Is it Getting Worse?

Kinda. Honestly, if Orwell saw Twitter (X) or TikTok today, he might just give up. We’ve reached a point where political discourse is almost entirely composed of the very things he hated: slogans, memes, and pre-packaged outrage.

But there’s a twist. Orwell didn't think the decline of language was inevitable. He wasn't a total pessimist. He believed that if you simplify your English, you are freed from the worst follies of orthodoxy. You can't speak "doublethink" if you insist on using concrete nouns and active verbs.

One of the biggest misconceptions about George Orwell politics and the English language is that he was a linguistic conservative who wanted to go back to the "good old days." He wasn't. He didn't care about "correct" English in the sense of following Victorian rules. He cared about honest English. He was fine with slang. He was fine with new words. He just wasn't fine with words that were used to deceive.

How to Actually Apply Orwell Today

So, how do you actually use this stuff? It’s not just for writers. It’s for anyone who consumes news or scrolls through a feed.

First, look for the "passive voice." When a news report says "mistakes were made," ask: Who made them? The passive voice is a classic tool for avoiding accountability. It’s a way of describing an action without an actor.

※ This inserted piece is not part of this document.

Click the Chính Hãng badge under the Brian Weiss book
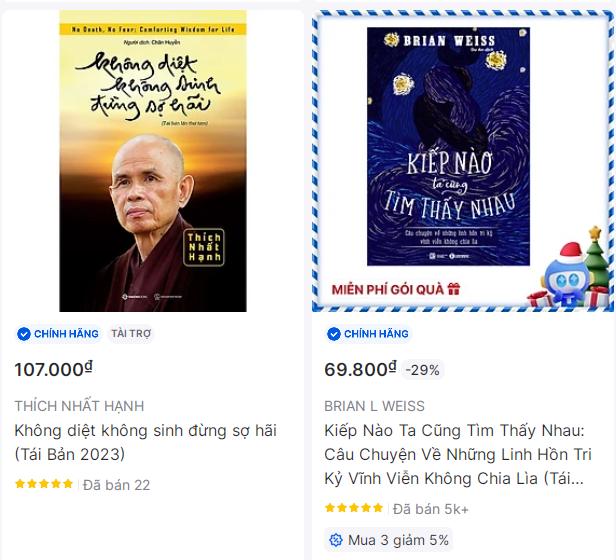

Second, watch out for "operator or false verbal limbs." This is Orwell’s term for using a phrase like "render inoperative" instead of "break." Whenever you see a long string of words doing the job of one short word, ask yourself what the writer is trying to hide.

Third, and this is the hardest one: notice when you're using "ready-made phrases." We all do it. We get an idea, and we reach for the nearest cliché to express it. "At the end of the day," "it is what it is," "the fact of the matter." Stop. Try to describe the thing as if you were explaining it to a five-year-old. If you can’t, you probably don’t understand it as well as you think you do.

The Complexity of Nuance

We have to acknowledge that some things are complex. You can't explain quantum physics or international trade law using only four-letter words. Orwell knew this. His argument wasn't that we should be simple-minded; it was that we should be clear-minded. Complexity is fine. Obscurity is the enemy.

There's a massive difference between a scientist using technical terms to be precise and a politician using technical terms to be vague. One is trying to reveal the truth; the other is trying to bury it.

The Actionable Insight: An Orwellian Audit

If you want to take this seriously, do an audit of your own communication. Whether it’s an email to your boss or a post on social media, run it through Orwell’s filter.

  1. Delete every unnecessary word. If you can cut a word and the meaning stays the same, cut it.
  2. Swap the passive for the active. "The report was finished by me" becomes "I finished the report."
  3. Kill the jargon. If you’re using a word because it makes you sound "professional," replace it with a word that makes you sound human.
  4. Visual check. Can you "see" what you’re writing? If you’re writing about "strategic alignment," what does that actually look like in the real world? If you can't visualize it, rethink it.

Orwell’s ultimate goal was to make political writing into an art form—one that served the truth rather than the party line. He knew that the fight for clear language was a fight for a clear mind. In an age of AI-generated content and hyper-partisan echo chambers, his advice isn't just relevant; it's a survival guide.

Stop letting your language think for you. Start choosing your words like your freedom depends on it—because, in Orwell’s view, it probably does.